__Dataset entries__:
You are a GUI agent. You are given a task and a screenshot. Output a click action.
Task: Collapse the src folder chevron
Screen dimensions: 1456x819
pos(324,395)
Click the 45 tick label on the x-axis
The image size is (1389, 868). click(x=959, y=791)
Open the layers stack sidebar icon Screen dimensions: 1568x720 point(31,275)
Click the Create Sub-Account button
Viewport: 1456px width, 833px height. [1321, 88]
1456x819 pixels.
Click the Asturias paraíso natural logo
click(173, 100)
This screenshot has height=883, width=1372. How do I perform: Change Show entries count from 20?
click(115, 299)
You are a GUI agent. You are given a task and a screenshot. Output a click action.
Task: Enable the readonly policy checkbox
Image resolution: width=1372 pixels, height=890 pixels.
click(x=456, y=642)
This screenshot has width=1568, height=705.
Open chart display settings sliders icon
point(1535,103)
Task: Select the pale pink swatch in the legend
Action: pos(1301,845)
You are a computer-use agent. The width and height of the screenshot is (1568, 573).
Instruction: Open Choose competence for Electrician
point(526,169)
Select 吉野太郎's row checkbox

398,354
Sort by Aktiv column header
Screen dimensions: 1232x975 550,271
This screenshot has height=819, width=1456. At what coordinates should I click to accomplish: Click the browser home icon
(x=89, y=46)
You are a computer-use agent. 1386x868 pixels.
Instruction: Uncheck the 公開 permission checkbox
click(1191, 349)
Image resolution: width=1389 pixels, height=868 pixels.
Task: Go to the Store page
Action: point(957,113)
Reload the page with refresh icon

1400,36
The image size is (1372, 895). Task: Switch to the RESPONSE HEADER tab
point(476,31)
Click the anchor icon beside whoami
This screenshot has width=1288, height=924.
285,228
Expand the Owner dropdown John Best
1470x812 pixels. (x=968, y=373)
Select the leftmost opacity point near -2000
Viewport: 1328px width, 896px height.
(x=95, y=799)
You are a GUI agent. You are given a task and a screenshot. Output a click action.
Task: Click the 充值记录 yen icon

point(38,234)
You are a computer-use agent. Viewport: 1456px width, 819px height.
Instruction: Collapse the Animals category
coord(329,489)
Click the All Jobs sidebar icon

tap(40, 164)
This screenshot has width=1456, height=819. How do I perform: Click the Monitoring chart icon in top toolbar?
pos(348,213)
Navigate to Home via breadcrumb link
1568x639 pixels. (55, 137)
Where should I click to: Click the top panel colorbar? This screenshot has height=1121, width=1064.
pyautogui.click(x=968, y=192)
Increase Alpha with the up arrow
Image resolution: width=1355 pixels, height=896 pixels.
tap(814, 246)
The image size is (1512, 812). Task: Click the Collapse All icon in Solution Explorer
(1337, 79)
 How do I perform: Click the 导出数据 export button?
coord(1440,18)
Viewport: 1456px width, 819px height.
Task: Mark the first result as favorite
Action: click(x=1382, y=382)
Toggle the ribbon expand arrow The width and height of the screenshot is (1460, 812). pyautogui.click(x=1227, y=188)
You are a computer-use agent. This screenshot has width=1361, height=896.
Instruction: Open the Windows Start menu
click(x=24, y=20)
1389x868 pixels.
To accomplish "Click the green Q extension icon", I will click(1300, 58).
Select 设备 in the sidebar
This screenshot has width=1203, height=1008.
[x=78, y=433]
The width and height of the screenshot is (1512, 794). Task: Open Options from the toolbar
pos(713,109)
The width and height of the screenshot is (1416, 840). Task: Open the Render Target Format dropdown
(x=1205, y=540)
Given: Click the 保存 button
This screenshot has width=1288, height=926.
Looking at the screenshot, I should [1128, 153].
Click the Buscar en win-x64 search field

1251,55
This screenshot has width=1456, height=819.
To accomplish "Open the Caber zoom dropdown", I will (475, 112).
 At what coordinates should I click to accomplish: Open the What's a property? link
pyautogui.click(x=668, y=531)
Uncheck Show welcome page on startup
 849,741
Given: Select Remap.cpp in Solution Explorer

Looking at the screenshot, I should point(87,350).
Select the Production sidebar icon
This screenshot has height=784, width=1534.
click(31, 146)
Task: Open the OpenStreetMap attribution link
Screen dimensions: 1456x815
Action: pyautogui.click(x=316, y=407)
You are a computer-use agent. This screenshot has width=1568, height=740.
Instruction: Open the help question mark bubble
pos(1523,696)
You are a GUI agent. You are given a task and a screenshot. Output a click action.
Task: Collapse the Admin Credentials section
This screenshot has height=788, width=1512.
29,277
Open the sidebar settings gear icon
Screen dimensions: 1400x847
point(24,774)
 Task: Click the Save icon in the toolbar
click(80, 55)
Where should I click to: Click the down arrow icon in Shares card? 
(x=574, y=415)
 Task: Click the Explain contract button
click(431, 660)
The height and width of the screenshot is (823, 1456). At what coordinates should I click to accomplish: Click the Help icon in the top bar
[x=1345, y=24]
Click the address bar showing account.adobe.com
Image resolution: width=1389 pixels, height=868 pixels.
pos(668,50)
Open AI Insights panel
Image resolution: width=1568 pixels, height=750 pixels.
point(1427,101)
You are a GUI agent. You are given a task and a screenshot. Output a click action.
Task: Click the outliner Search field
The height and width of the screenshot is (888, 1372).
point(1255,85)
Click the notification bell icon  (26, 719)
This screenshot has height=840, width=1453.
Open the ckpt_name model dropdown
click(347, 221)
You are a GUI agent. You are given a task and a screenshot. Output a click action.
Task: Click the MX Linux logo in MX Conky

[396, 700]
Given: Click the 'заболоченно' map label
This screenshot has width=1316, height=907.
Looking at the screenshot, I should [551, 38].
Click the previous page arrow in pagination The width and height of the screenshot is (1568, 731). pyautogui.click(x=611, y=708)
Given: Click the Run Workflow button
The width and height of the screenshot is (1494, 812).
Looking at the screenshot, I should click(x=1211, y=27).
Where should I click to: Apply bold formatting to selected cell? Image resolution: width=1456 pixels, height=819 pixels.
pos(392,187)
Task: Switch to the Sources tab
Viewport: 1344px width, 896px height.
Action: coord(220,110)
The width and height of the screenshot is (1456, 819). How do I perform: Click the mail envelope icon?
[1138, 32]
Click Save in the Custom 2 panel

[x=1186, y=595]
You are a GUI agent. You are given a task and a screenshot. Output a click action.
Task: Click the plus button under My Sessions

__Your task__: Using the listing, collect all lines in which the string "computer" is found.

__Problem solution__:
You are a computer-use agent. The width and height of the screenshot is (1568, 573).
You are a computer-use agent. 1386x868 pixels.
You are a computer-use agent. Viewport: 1456px width, 819px height.
You are a computer-use agent. This screenshot has width=1361, height=896.
You are a computer-use agent. This screenshot has width=1568, height=740.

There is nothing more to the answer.